[Goal of the exercise]: Reproduce the data starting at the line that contains "Screen dimensions: 1122x423" and ending after the line that contains "(x=63, y=157)", with both of those lines included.

Begin Given entries

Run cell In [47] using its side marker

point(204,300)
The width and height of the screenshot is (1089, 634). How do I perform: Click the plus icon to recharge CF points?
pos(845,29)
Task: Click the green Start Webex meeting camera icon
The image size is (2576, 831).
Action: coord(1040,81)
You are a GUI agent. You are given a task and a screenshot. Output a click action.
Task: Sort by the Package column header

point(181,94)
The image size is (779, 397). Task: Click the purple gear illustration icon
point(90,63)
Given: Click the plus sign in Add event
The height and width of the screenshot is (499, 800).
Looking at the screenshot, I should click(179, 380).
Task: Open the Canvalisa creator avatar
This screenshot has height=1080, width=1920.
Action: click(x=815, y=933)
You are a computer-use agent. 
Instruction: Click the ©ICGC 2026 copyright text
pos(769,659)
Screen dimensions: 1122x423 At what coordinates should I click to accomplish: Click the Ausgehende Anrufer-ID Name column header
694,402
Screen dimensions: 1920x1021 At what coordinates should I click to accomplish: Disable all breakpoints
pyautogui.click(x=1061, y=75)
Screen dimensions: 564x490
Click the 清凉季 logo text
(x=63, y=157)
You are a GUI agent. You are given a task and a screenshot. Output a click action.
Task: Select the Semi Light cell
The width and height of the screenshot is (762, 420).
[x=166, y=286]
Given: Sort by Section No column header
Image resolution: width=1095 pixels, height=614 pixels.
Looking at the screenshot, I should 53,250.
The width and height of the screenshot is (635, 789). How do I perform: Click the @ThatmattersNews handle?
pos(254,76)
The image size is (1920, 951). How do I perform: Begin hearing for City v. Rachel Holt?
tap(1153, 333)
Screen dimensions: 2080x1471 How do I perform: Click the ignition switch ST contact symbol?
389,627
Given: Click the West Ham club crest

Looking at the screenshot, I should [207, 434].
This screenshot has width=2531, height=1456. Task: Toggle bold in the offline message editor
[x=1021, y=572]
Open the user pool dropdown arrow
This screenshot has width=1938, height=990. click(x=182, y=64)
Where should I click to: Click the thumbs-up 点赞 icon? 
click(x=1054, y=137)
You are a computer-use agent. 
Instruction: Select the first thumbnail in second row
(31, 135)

End Given entries

[Answer]:
Screen dimensions: 1122x423 At what coordinates should I click to accomplish: Click the Ausgehende Anrufer-ID Name column header
694,402
Screen dimensions: 1920x1021 At what coordinates should I click to accomplish: Disable all breakpoints
pyautogui.click(x=1061, y=75)
Screen dimensions: 564x490
Click the 清凉季 logo text
(x=63, y=157)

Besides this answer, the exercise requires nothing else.